Aumenta la violenza giovanile in Puglia, il report
Preoccupante escalation dei fenomeni di violenza giovanile, non in termini di gravità del reato in sé, ma per la crescita e la diffusione degli episodi criminali. Questo è quanto emerge in Puglia da un report che fa riferimento al periodo che va da giugno 2024 a luglio 2025. L’allarme è circoscritto a fenomeni individuali e non alla formazione di baby gang, dilagato ormai da tempo anche tra ragazzi di estrazione sociale medio-alta. “Le tipologie di reati che sono cresciute sono essenzialmente reati di danno connessi alla persona – precisa la presidente del Tribunale per i minorenni di Bari, Valeria Montaruli – Reati che implicano comunque un atteggiamento, un’attitudine di tipo violento, quindi lesioni, risse, rapine, tra i reati contro il patrimonio soprattutto le rapine che implicano comunque un atto violento. E poi in parallelo abbiamo visto anche un aumento dei reati connessi all’illecita detenzione spaccio di sostanze stupefacenti”.
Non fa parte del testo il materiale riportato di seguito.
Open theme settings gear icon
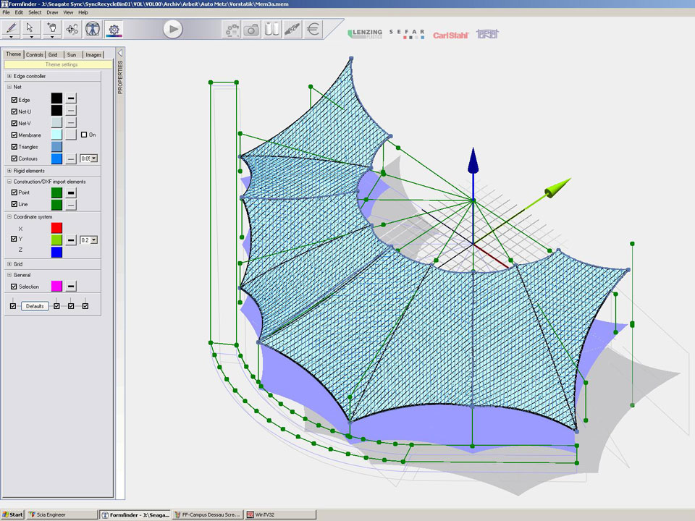Image resolution: width=695 pixels, height=521 pixels. click(x=114, y=29)
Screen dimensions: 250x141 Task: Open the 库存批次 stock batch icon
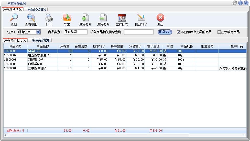[x=122, y=18]
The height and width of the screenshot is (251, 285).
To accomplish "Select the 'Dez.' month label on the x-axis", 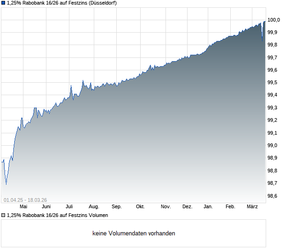I will (187, 207).
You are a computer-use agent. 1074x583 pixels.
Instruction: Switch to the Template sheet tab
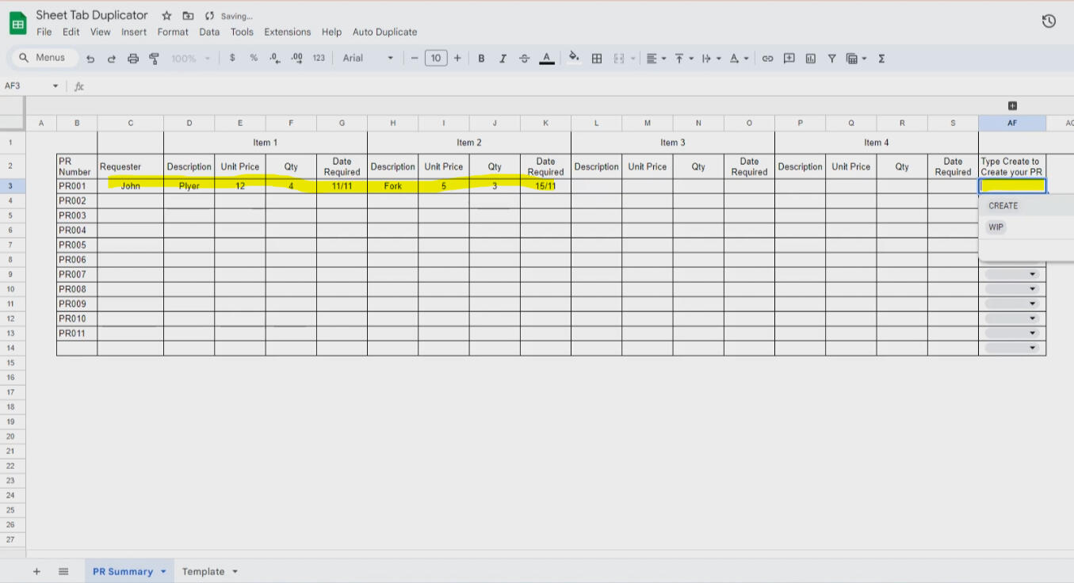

In significativo aumento risultano i reati sessuali, di spaccio e consumo di sostanze stupefacenti, tra cui cocaina e droghe sintetiche, e l’abuso di sostanze alcoliche. Rilevante è anche l’abuso dei social e della rete per i fenomeni di bullismo e cyberbullismo. “Non credo che sia ipotizzabile seriamente un divieto dell’uso dei social – aggiunge Montaruli – Questi giovani sono nativi digitali, poi i social, Internet e la rete offrono anche delle possibilità. Se la rete viene utilizzata in modo corretto può essere uno strumento di supporto e di ausilio. Va disciplinato l’utilizzo della rete e in questo però è fondamentale il lavoro delle famiglie. Purtroppo le famiglie non sono in grado di seguire questi ragazzi. Pertanto forse ci vorrebbe un’opera di sensibilizzazione, di formazione che coinvolga le scuole e quindi accascata le famiglie.”